Generation Loss
- First edition
- Author: Elizabeth Hand
- Cover artist: Jacob McMurray
- Language: English
- Publisher: Small Beer Press
- Publication date: 2007
- Publication place: United States
- Media type: Print (Hardcover & Paperback)
- Pages: 300
- ISBN: 978-0-156-03134-9

= Generation Loss (novel) =

2007 novel by Elizabeth Hand

Generation Loss is a 2007 novel by American writer Elizabeth Hand.

==Reception==
Generation Loss was generally well received by critics, including a starred review from Booklist and Publishers Weekly.

Booklist's David Pitt called the protagonist "utterly compelling" and noted that the novel is "brilliantly written and completely original."

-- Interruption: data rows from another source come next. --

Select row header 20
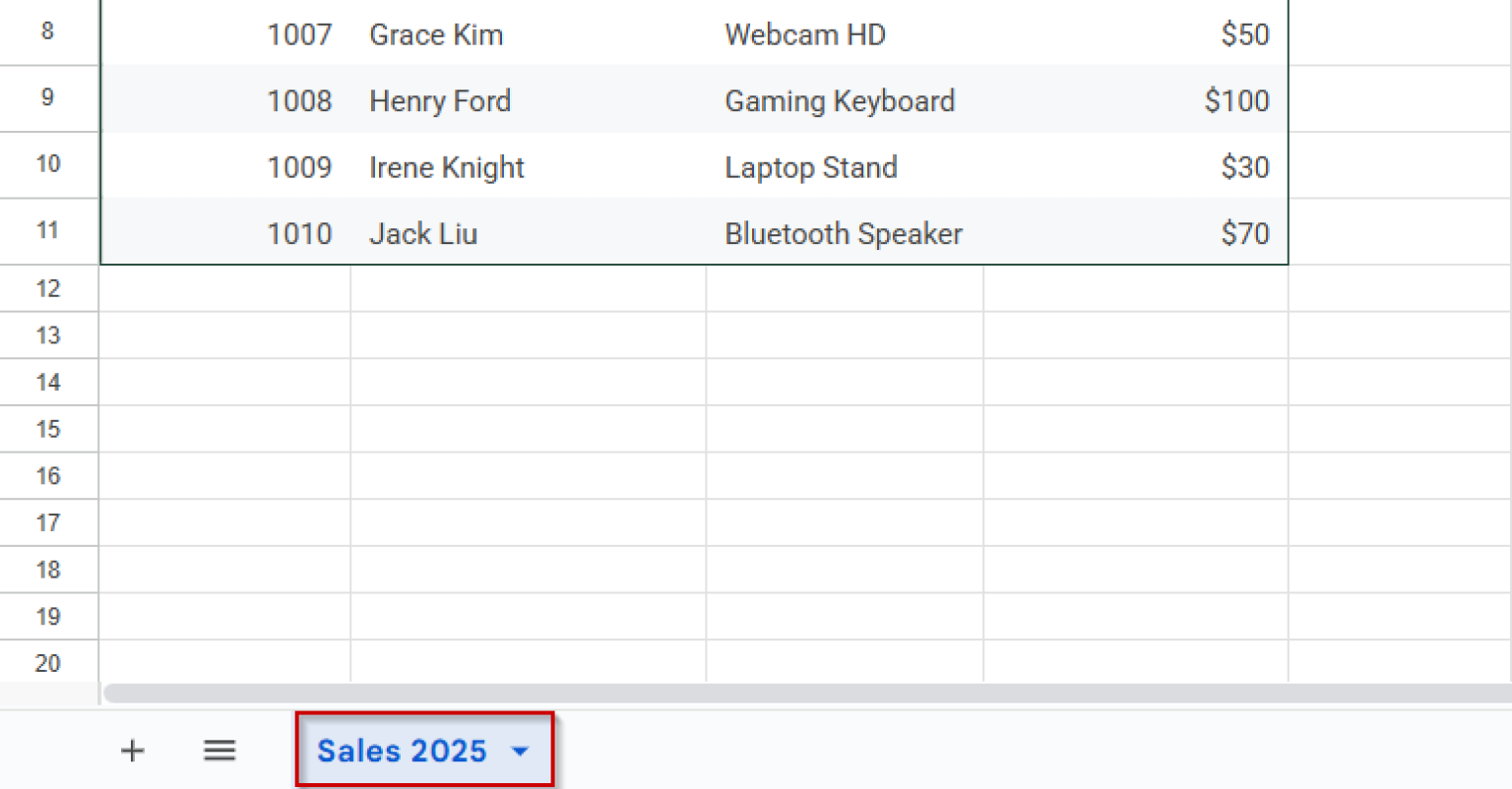1512x789 pixels. pos(49,663)
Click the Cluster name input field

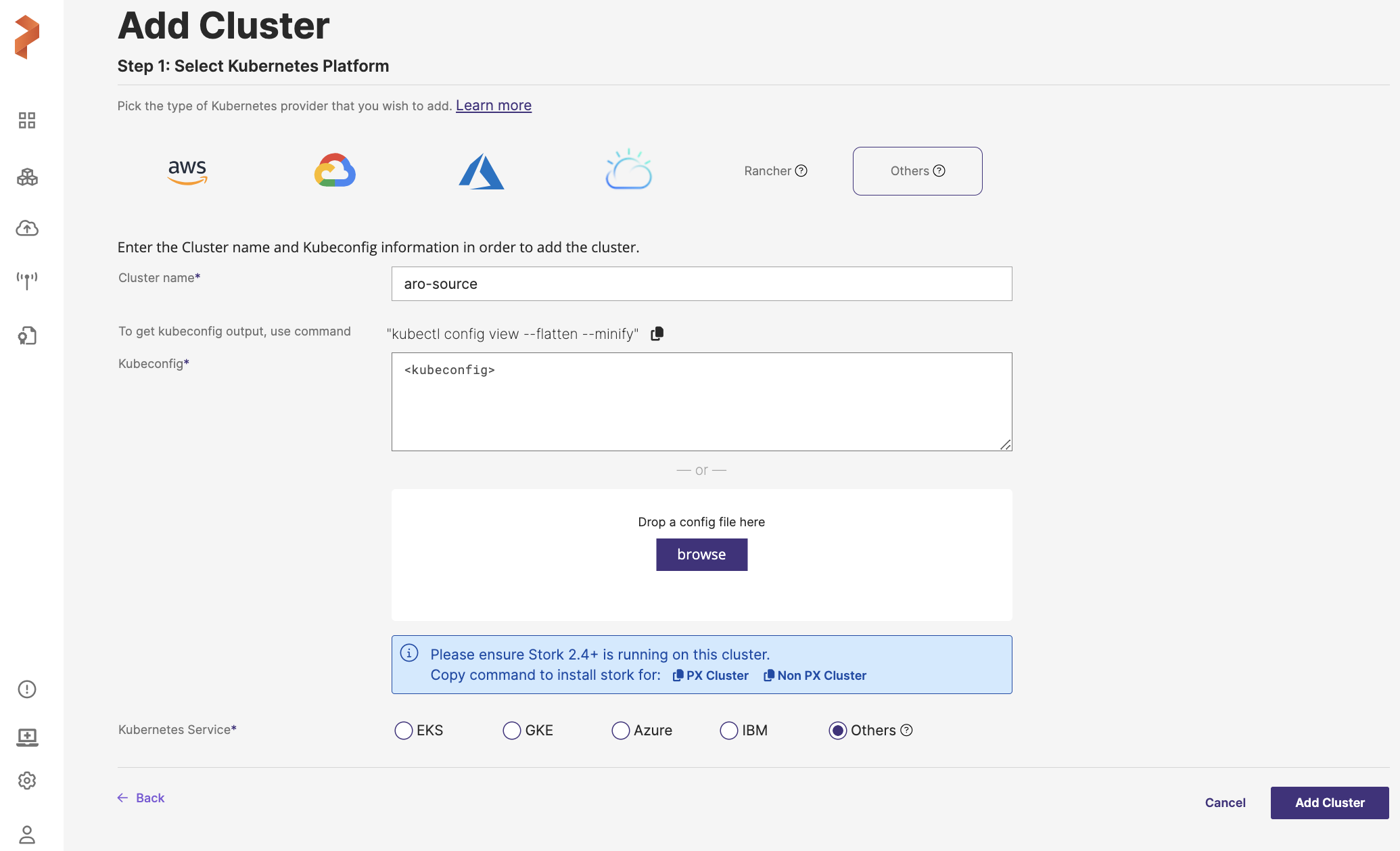[701, 284]
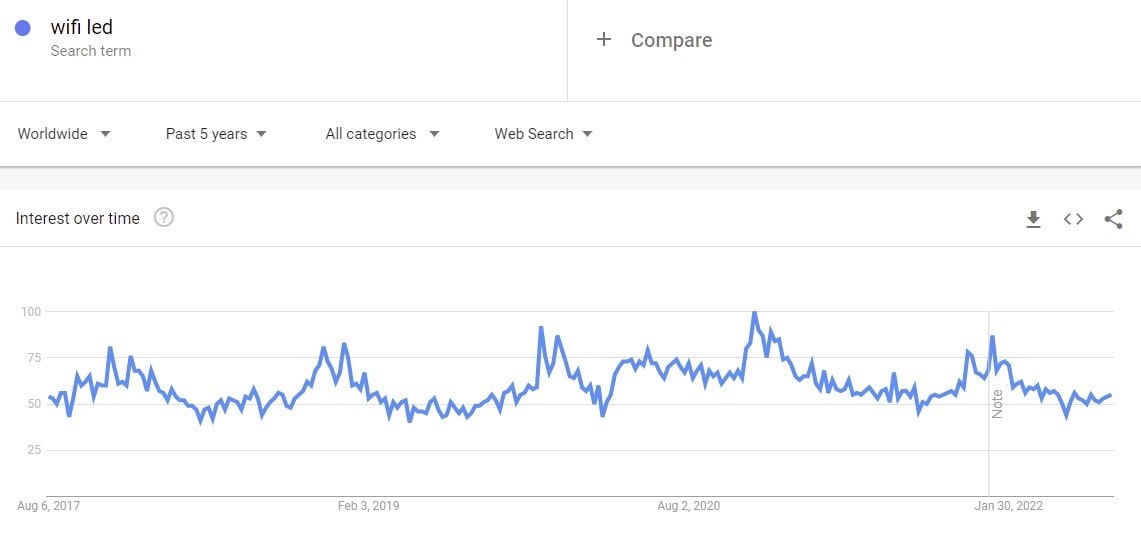
Task: Click the 100 value on the vertical axis
Action: click(x=31, y=312)
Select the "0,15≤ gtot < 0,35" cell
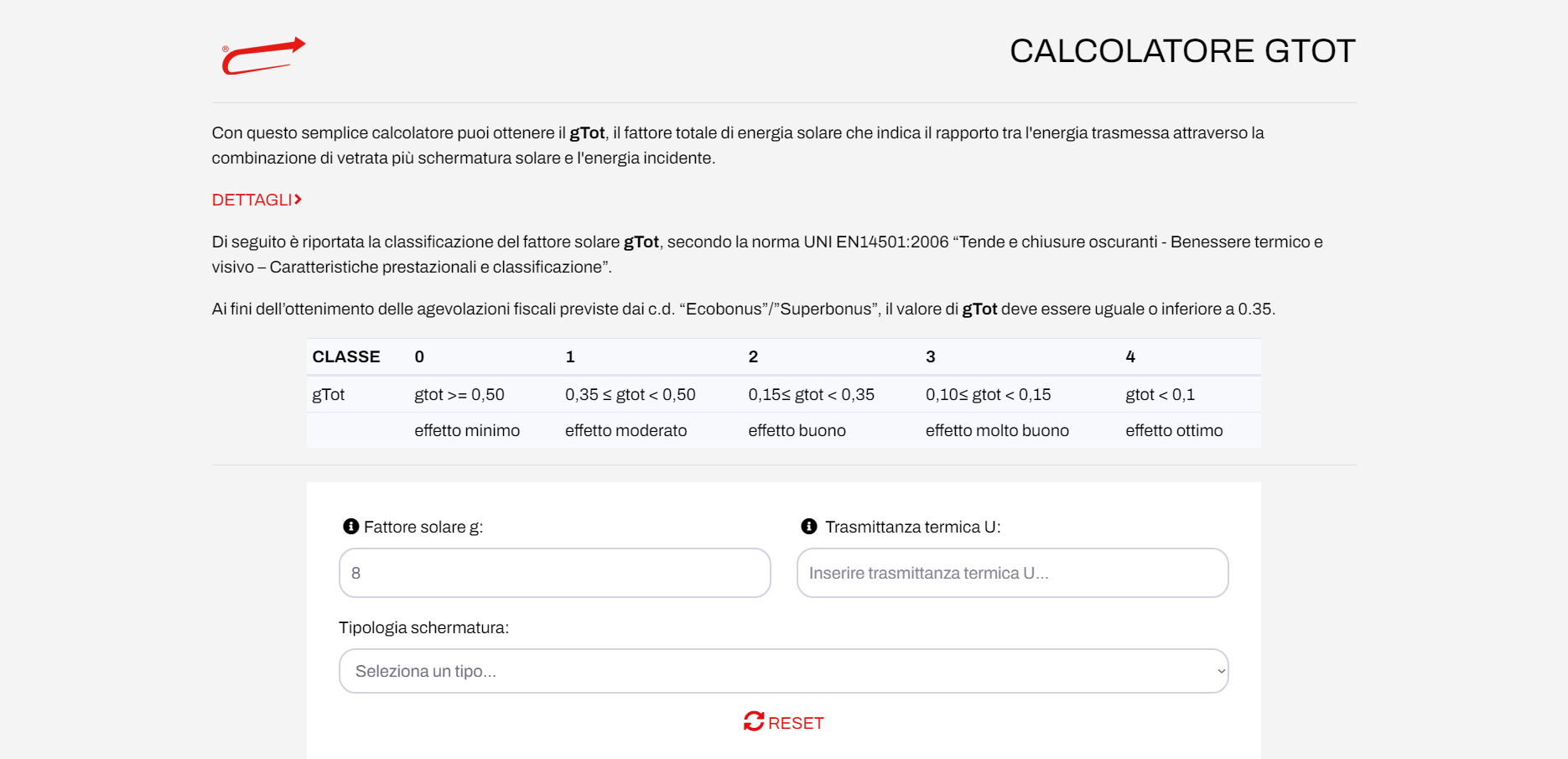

Describing the novel, Publishers Weekly wrote about how Hand "explores the narrow boundary between artistic genius and madness in this gritty, profoundly unsettling literary thriller." In addition to other praise, they noted that "the novel's final chapters [...] are a terror tour-de-force that testify to the power of great fiction to disturb and provoke."

The Washington Post's Lloyd Rose stated that the novel's "portrayal of gritty suffering is as strong as its fantastical elements".

A few reviewers commented on the writing style and genre conventions. Pitt highlighted how the novel "veers off in a new and exciting direction [from science fiction], drawing on but going well beyond the crime genre." Graham Joyce, writing for The Washington Post, noted, "Generation Loss is a crossover novel, difficult to classify, uncomfortable, spiky. Hand is one of those writers who has challenged the restrictions of genre writing. Here, she both fights with and against the conventions of the thriller genre to get at an evil deeper than its mere perpetrator. [...] So although Generation Loss moves like a thriller, it detonates with greater resound. It's a dark and beautiful novel that should not be read by anyone under the age of 30."

==Awards==
Generation Loss won the inaugural Shirley Jackson Award. It was also shortlisted for the Believer Book Award.